### WORK INSTRUCTIONS
Exclude all pictures, then write out exactly the lines below from the first one through the line with "Given: Click the navy jacket at photo edge".

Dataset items
▬▬▬▬▬▬▬▬▬▬

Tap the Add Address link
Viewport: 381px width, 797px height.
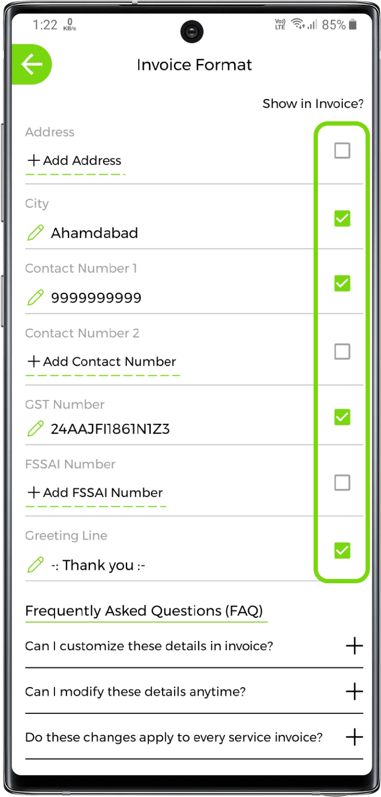coord(75,160)
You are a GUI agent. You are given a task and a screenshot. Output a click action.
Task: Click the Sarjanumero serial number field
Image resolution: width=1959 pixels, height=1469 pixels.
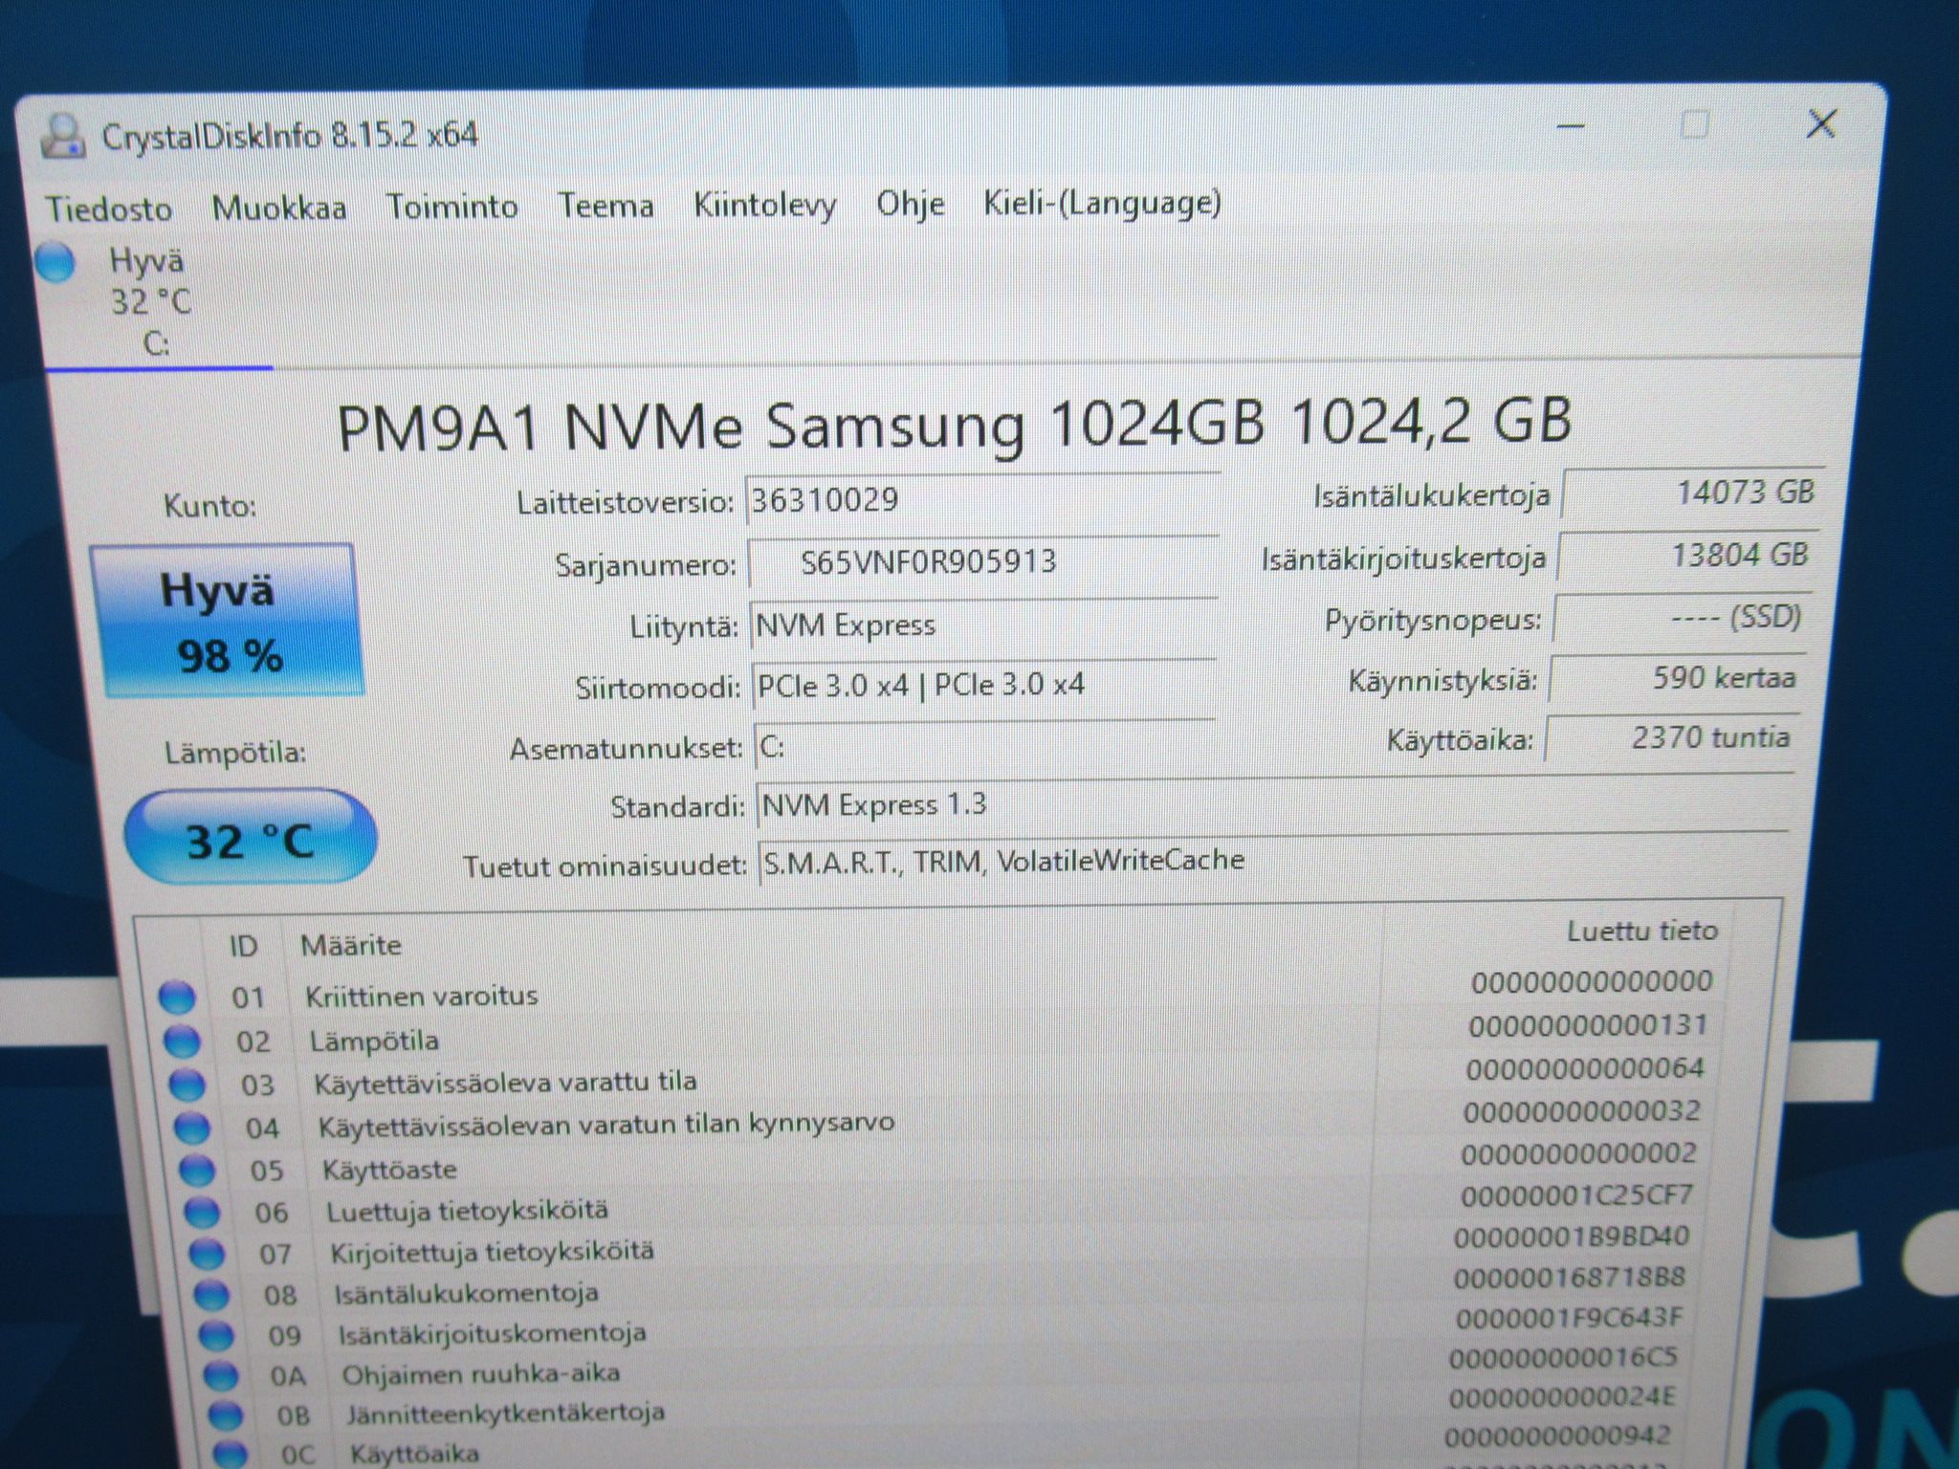[982, 562]
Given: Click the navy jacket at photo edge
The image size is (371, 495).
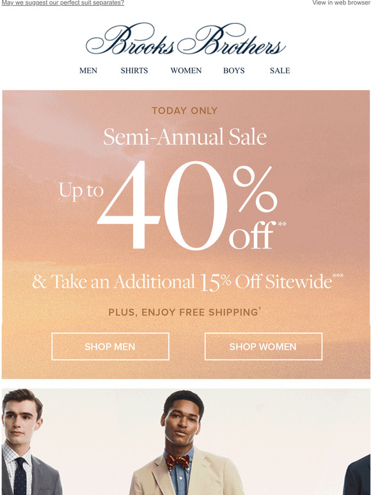Looking at the screenshot, I should pyautogui.click(x=357, y=475).
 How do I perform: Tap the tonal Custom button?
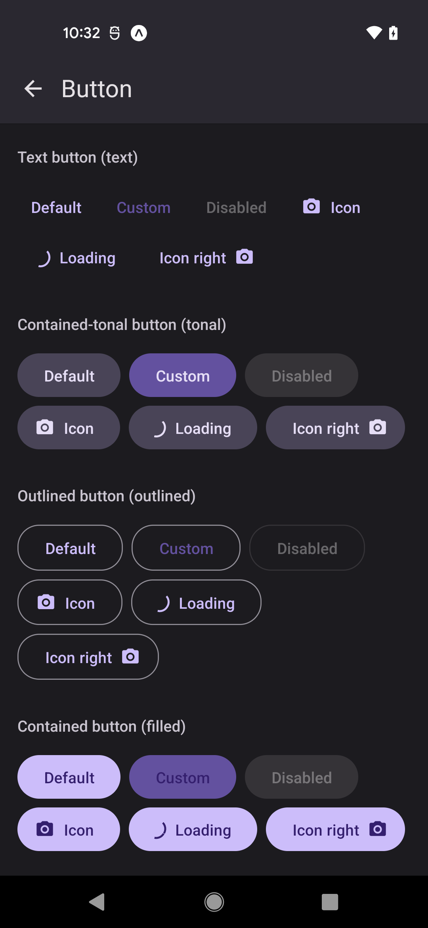[x=183, y=376]
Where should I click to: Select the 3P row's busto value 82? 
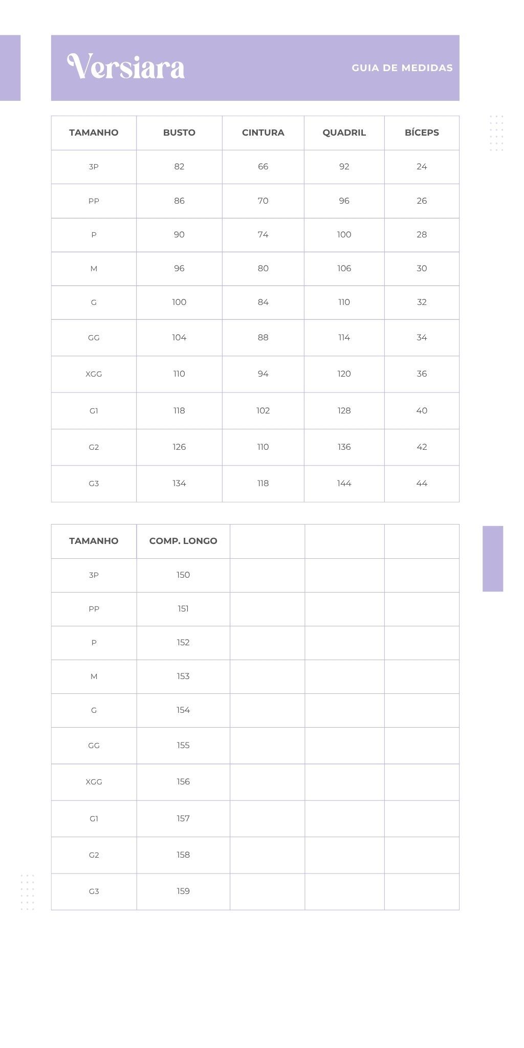179,166
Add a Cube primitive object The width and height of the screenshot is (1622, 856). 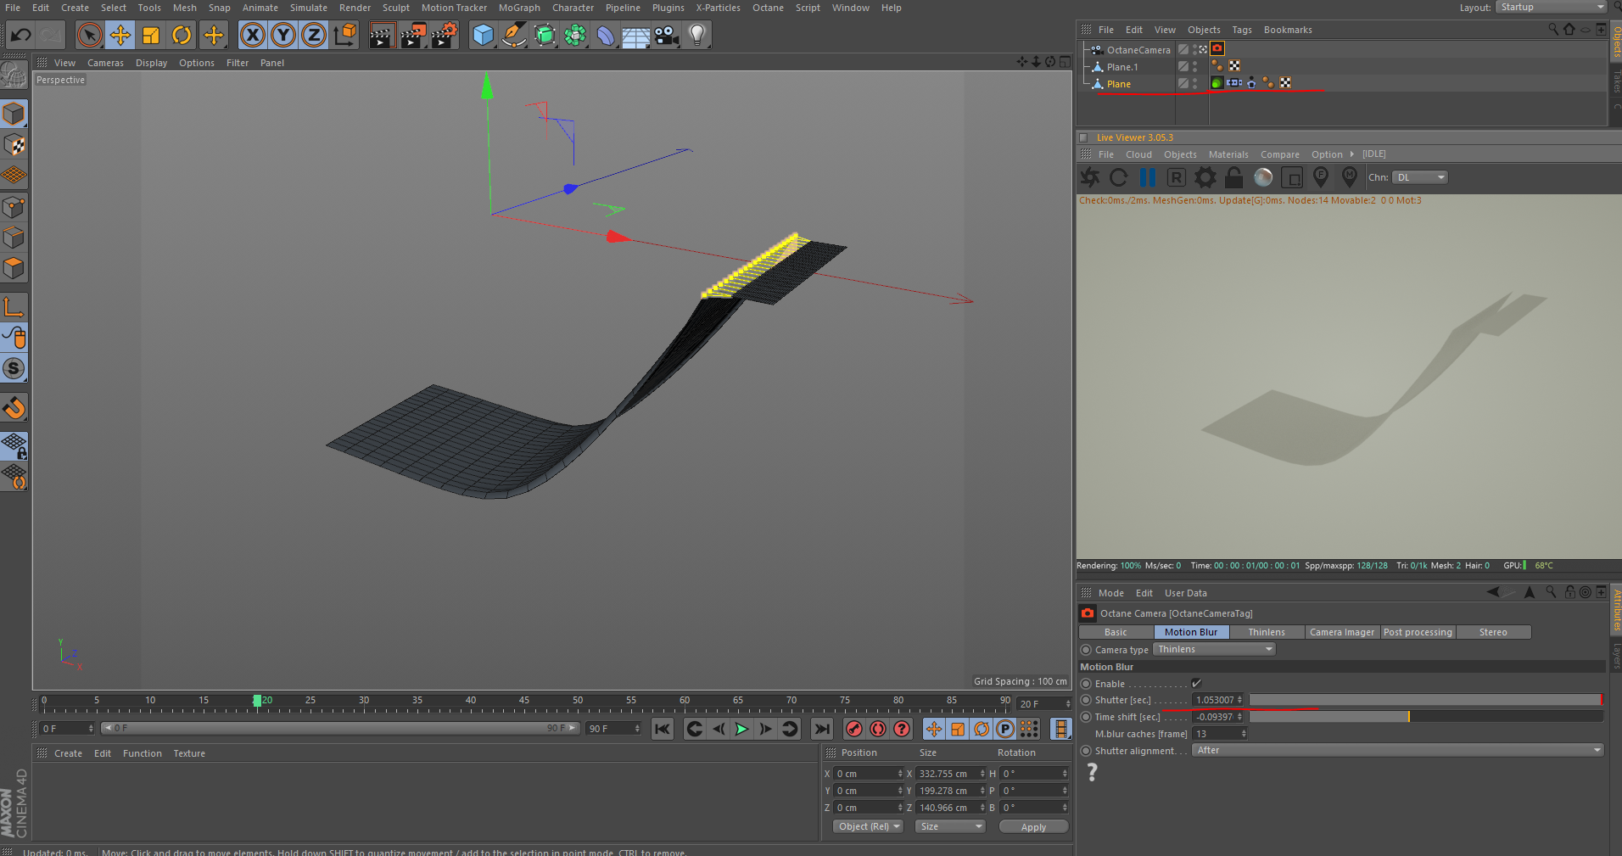pyautogui.click(x=483, y=35)
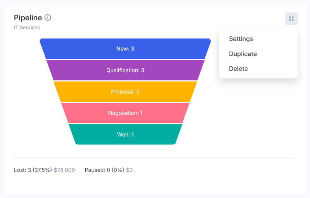Click the IT Services subtitle
The width and height of the screenshot is (310, 198).
pyautogui.click(x=27, y=28)
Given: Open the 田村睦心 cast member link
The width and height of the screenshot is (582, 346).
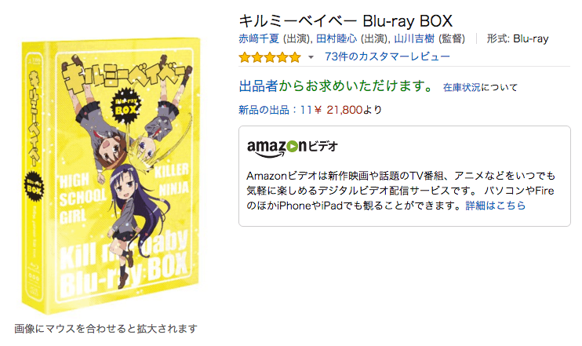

▬▬▬▬▬▬▬▬▬▬

### WRITTEN ANSWER
Tap the Add Address link
Viewport: 381px width, 797px height.
coord(75,160)
You are a GUI agent. You are given a task and a screenshot. Output a click action.
Task: Click the Sarjanumero serial number field
Image resolution: width=1959 pixels, height=1469 pixels.
[982, 562]
Given: Click the navy jacket at photo edge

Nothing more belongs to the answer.